# [What you need to do]
Copy the material below word for word, from its first line through the line containing "This screenshot has", including that line.

# [Record set]
===

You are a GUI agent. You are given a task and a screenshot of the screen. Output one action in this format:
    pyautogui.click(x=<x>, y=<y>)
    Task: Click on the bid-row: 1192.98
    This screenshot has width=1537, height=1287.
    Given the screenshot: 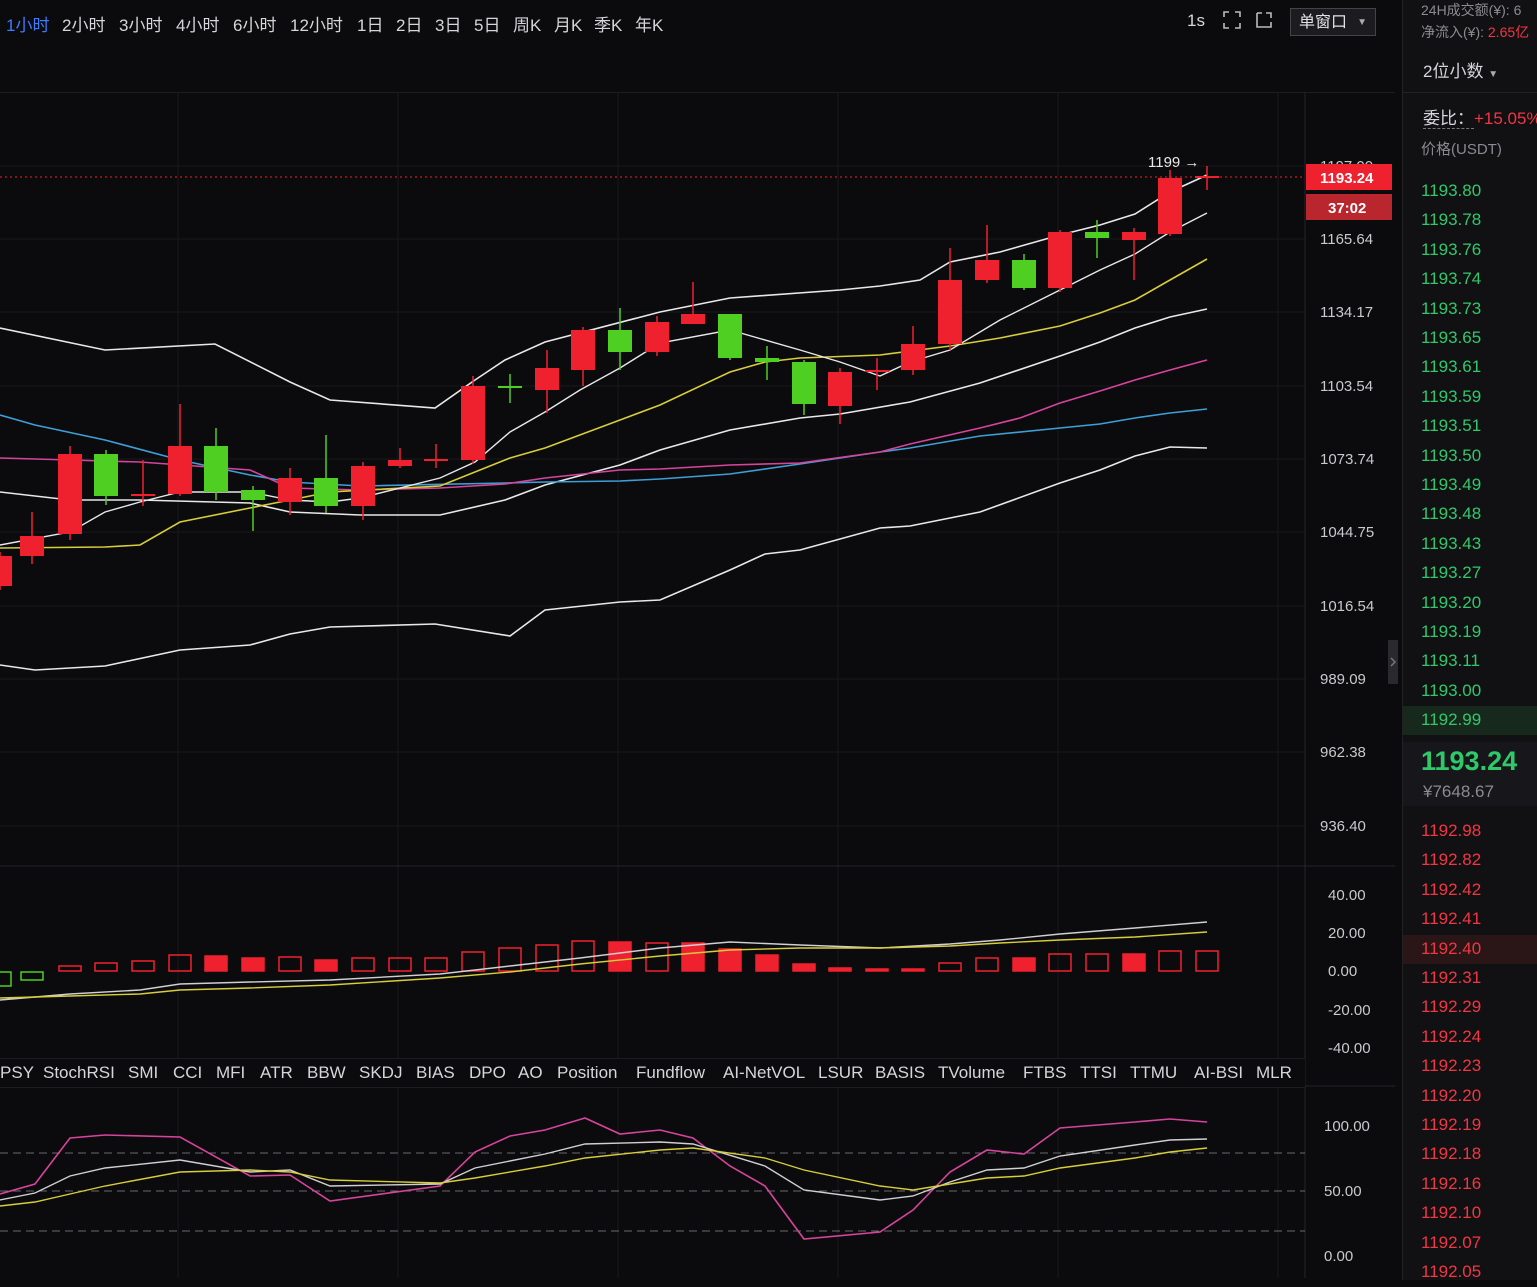 What is the action you would take?
    pyautogui.click(x=1470, y=832)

===

# [Solution to this problem]
You are a GUI agent. You are given a task and a screenshot of the screen. Output one action in this format:
    pyautogui.click(x=<x>, y=<y>)
    Task: Click on the bid-row: 1192.98
    This screenshot has width=1537, height=1287.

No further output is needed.